You are viewing a plain text version of this content. The canonical link for it is here.
Posted to dev@nutch.apache.org by "Mathijs Homminga (Issue Comment Edited) (JIRA)" <ji...@apache.org> on 2012/03/12 21:30:42 UTC

[jira] [Issue Comment Edited] (NUTCH-882) Design a Host table in GORA

    [ https://issues.apache.org/jira/browse/NUTCH-882?page=com.atlassian.jira.plugin.system.issuetabpanels:comment-tabpanel&focusedCommentId=13227859#comment-13227859 ] 

Mathijs Homminga edited comment on NUTCH-882 at 3/12/12 8:29 PM:
-----------------------------------------------------------------

Hi guys,

I have second thoughts on implementing the NutchContext concept at this stage.

All Nutch processes are centered around the concept of a WebPage. And I agree, many of these processes and their plugins might benefit from additional input which is related to, but not directly part of a WebPage. Like host statistics, metadata or domain information.

The proposed NutchContext solution is elegant in the way that it makes this additional information available to plugins, in an extensible way. 
However, it indeed requires a big API break for plugins (since we don't use abstract base classes for all the plugins, we can't fix it there to keep them compatible).

I'm afraid that a patch that tries to implement the Host table and the NutchContext at the same time, will have a hard time to make it to the repository ;)

I propose to move the NutchContext approach to a new issue.
Plugins and other components can still use Host information by using the HostDB class directly to perform efficient host lookups when needed. We can then decide later to make this part of the NutchContext.

Agree?





                
      was (Author: mathijs.homminga):
    Hi guys,

I have second thoughts on implementing the NutchContext concept at this stage.

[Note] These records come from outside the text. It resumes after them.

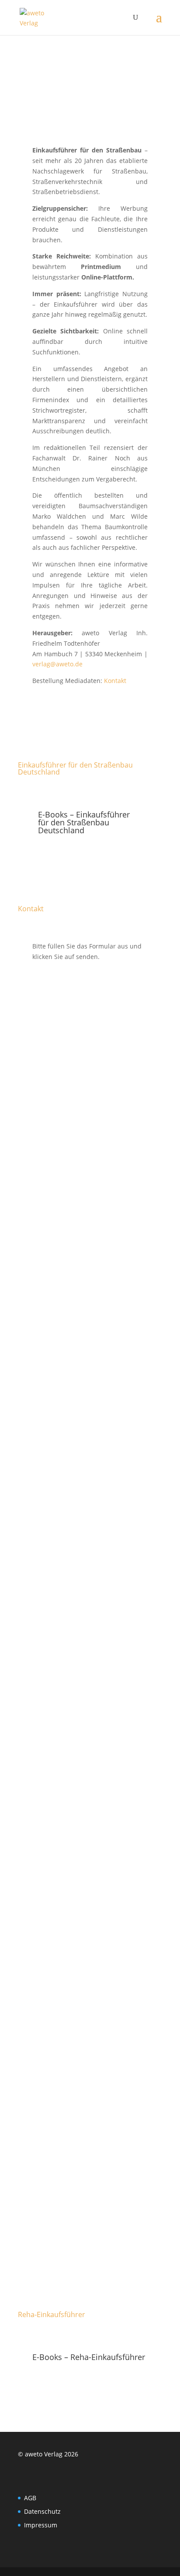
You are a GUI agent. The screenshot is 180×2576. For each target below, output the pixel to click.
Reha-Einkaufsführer (51, 2314)
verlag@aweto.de (57, 664)
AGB (30, 2498)
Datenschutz (42, 2511)
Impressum (40, 2525)
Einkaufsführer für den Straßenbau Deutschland (75, 768)
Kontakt (115, 680)
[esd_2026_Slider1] (89, 131)
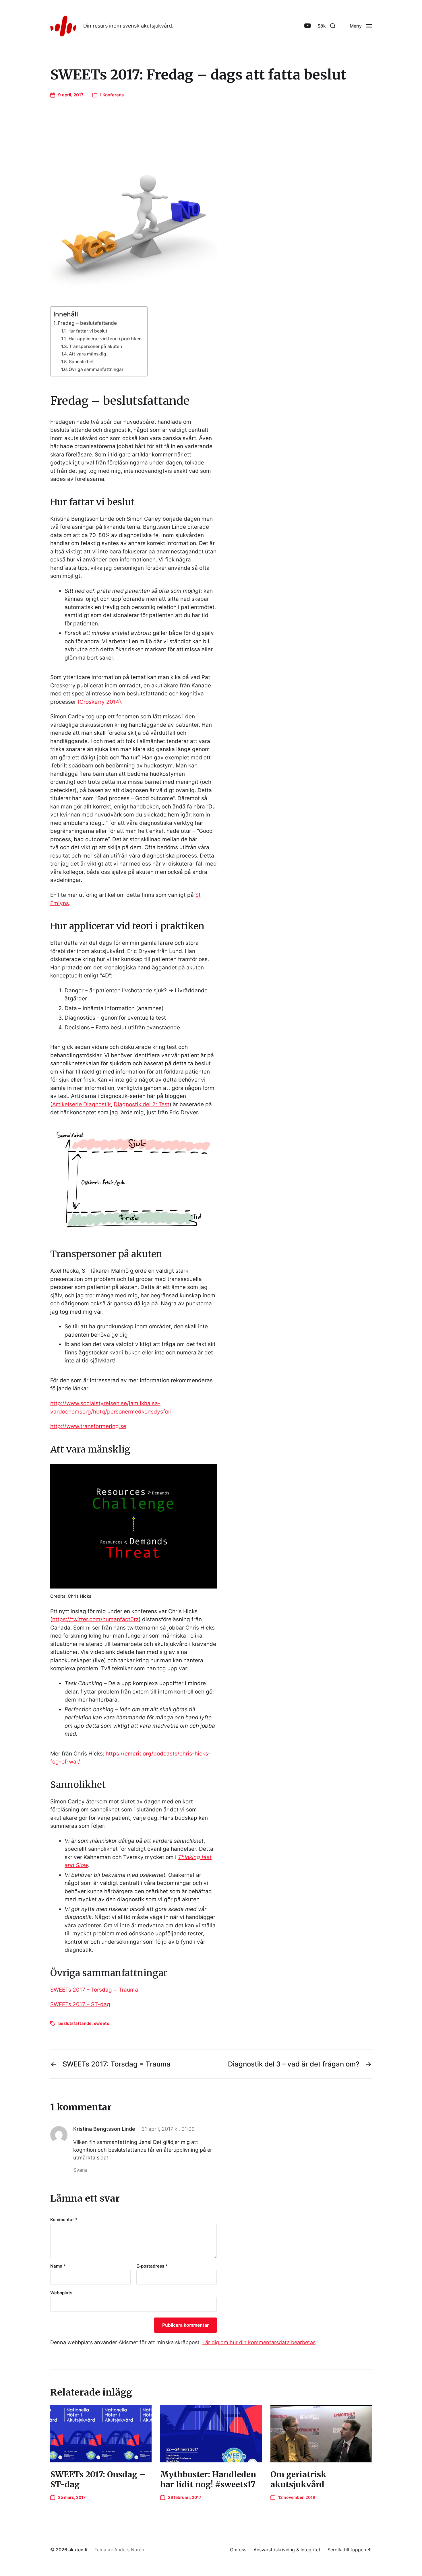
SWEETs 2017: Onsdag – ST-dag (98, 2479)
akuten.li (77, 2549)
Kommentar (64, 2219)
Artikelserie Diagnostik (81, 1104)
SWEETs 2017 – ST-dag (80, 2004)
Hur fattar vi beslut (87, 331)
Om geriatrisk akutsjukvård (298, 2479)
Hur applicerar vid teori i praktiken (105, 338)
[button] (326, 26)
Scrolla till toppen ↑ (350, 2549)
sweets (101, 2023)
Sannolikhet (81, 361)
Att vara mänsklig (87, 354)
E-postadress (152, 2266)
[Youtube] (307, 25)
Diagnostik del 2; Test (141, 1104)
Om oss (238, 2549)
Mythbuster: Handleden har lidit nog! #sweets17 (208, 2479)
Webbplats (61, 2292)
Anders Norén (129, 2549)
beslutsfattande (75, 2023)
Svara (80, 2170)
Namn (58, 2266)
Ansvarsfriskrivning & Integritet (286, 2549)
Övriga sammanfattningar (96, 369)
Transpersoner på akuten (95, 346)
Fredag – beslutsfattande (87, 323)
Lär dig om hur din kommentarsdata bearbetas (258, 2342)
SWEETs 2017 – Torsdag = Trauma (94, 1989)
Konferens (113, 95)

All Nutch processes are centered around the concept of a WebPage. And I agree, many of these processes and their plugins might benefit from additional input which is related to, but not directly part of a WebPage. Like host statistics, metadata or domain information.

The proposed NutchContext solution is elegant in the way that it makes this additional information available to plugins, in an extensible way. 
However, it indeed requires a big API break for plugins (since we don't use abstract base classes for all the plugins, we can't fix it there to keep them compatible).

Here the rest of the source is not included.